- [What is required] The result should be an exact copy of the entries below, free of pictures.

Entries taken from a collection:
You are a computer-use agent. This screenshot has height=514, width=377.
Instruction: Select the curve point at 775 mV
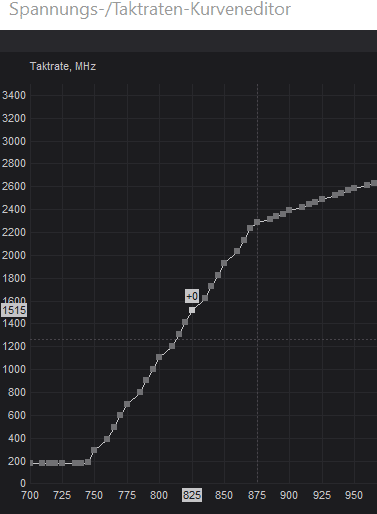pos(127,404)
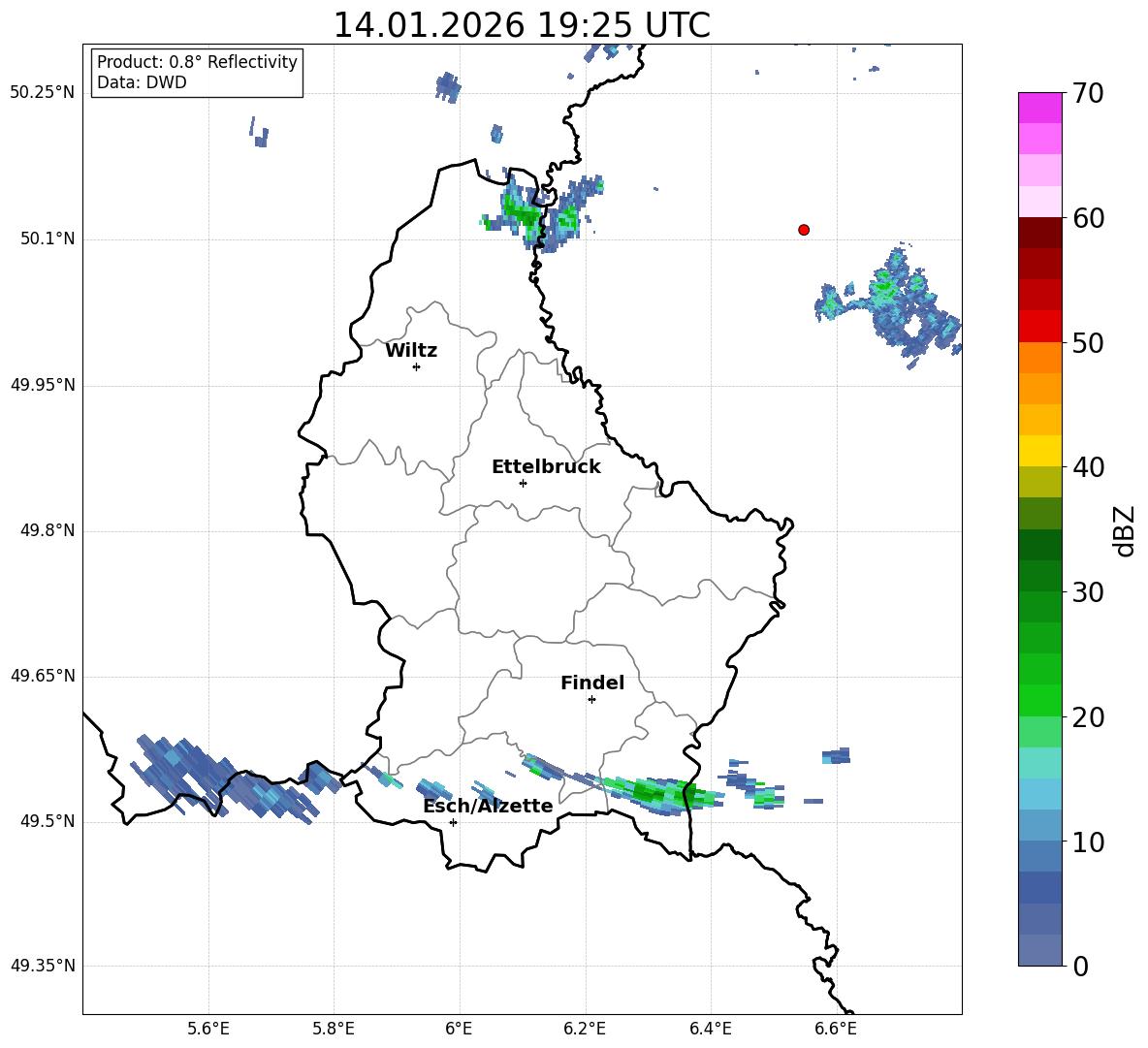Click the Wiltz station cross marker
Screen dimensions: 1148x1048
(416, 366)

- [Task solution]
You are a computer-use agent. This screenshot has height=514, width=377.
Instruction: Select the curve point at 775 mV
pos(127,404)
Click the Wiltz station cross marker
Screen dimensions: 1148x1048
(416, 366)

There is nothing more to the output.